▸ **Task material**
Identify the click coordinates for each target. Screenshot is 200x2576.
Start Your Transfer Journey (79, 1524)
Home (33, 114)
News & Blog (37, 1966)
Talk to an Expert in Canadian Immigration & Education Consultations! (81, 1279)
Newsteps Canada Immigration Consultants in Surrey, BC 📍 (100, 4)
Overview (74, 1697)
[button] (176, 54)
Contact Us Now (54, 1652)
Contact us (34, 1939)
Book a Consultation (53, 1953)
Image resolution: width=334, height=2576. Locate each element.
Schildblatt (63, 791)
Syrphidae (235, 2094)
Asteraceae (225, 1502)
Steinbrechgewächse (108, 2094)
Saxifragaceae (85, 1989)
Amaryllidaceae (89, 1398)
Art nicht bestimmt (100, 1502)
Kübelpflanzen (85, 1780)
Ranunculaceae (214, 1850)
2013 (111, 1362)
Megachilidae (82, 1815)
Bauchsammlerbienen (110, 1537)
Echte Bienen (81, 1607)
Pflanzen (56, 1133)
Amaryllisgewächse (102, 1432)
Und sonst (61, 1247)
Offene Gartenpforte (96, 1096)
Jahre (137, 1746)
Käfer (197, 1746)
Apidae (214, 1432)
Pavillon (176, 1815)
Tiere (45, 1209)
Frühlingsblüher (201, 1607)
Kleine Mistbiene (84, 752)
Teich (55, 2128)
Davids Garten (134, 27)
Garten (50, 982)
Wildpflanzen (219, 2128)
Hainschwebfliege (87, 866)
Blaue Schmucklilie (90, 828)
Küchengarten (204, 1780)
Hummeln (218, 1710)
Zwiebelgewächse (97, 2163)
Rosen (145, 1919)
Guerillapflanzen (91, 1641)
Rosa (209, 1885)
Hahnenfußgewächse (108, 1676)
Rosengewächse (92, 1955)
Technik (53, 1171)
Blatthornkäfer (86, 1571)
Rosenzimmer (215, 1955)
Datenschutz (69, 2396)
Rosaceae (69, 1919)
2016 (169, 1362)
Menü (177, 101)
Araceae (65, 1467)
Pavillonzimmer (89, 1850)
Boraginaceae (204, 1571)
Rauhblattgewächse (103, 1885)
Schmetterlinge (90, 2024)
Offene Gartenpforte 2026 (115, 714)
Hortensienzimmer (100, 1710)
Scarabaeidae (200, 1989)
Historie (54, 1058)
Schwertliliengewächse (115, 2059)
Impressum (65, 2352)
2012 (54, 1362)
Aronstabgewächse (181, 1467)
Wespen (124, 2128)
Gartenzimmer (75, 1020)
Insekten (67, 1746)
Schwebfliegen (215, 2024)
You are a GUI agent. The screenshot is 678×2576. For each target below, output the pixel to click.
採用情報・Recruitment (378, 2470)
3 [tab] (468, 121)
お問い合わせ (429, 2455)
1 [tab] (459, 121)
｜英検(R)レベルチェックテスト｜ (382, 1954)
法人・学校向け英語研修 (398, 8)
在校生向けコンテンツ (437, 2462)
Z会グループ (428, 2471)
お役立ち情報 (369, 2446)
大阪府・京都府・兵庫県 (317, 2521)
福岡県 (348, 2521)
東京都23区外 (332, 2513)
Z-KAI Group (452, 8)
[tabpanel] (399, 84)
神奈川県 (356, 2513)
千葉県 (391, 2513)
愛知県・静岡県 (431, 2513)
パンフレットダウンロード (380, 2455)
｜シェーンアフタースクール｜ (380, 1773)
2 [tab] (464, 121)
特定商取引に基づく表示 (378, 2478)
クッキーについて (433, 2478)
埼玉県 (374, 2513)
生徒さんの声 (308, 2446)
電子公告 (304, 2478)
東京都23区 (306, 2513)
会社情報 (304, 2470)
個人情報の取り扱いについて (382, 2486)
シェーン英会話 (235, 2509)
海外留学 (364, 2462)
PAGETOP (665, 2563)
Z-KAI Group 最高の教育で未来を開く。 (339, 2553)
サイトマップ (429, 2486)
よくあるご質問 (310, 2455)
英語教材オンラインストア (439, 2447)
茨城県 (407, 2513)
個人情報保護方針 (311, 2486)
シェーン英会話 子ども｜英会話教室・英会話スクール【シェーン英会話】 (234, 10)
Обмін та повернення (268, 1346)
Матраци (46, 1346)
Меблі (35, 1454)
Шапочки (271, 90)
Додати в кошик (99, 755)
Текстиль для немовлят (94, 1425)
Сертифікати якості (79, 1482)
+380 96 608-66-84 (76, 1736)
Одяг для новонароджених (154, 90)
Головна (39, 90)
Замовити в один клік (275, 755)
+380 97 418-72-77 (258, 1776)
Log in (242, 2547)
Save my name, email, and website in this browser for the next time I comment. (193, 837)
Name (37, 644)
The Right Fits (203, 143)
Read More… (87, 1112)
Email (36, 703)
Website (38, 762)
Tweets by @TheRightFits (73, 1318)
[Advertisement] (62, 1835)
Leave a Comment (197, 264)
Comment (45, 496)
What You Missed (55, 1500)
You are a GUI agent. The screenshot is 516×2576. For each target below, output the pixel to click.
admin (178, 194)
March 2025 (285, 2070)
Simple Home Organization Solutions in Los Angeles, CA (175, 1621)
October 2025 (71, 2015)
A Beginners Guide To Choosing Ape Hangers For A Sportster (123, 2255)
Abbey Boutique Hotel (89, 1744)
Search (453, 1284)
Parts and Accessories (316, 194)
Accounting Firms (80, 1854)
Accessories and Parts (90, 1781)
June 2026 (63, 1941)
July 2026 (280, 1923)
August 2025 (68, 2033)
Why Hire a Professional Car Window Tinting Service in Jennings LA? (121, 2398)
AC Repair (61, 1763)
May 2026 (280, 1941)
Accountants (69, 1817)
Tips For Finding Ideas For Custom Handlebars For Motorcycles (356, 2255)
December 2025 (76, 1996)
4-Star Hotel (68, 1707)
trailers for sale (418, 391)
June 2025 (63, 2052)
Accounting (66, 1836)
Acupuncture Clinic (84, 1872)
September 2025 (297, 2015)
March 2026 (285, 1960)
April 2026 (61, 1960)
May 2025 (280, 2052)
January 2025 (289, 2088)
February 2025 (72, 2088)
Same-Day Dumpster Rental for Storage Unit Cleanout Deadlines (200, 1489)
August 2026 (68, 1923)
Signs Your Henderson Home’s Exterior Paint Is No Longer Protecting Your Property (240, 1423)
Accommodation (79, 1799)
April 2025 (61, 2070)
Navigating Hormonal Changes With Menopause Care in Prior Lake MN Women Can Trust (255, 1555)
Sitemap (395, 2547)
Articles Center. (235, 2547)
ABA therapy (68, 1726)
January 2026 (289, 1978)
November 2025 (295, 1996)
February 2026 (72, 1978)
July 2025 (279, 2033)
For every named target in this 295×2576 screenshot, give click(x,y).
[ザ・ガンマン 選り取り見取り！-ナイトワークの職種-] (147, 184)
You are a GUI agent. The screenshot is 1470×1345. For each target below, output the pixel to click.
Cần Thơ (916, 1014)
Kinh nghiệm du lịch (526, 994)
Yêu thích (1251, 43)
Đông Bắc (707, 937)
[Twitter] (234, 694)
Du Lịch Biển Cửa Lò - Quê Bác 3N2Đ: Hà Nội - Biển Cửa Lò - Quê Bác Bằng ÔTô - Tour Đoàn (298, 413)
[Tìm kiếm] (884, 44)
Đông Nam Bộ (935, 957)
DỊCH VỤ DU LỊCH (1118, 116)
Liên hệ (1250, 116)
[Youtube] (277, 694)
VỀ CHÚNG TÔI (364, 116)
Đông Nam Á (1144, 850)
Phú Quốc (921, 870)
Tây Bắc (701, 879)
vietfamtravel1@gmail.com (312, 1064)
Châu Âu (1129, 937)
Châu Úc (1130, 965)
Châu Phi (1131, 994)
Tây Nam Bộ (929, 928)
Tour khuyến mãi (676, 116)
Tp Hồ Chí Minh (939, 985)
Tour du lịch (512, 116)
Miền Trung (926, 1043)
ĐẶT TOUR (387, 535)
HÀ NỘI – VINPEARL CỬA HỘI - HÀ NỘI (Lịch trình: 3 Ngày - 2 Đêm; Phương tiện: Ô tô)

▸ **Work instruction**
Using the listing above, return word for word each line from the one that has "Accommodation (79, 1799)" through the one that has "July 2025 (279, 2033)", and no line outside that range.

▸ **Answer section**
Accommodation (79, 1799)
April 2025 (61, 2070)
Navigating Hormonal Changes With Menopause Care in Prior Lake MN Women Can Trust (255, 1555)
Sitemap (395, 2547)
Articles Center. (235, 2547)
ABA therapy (68, 1726)
January 2026 (289, 1978)
November 2025 (295, 1996)
February 2026 (72, 1978)
July 2025 (279, 2033)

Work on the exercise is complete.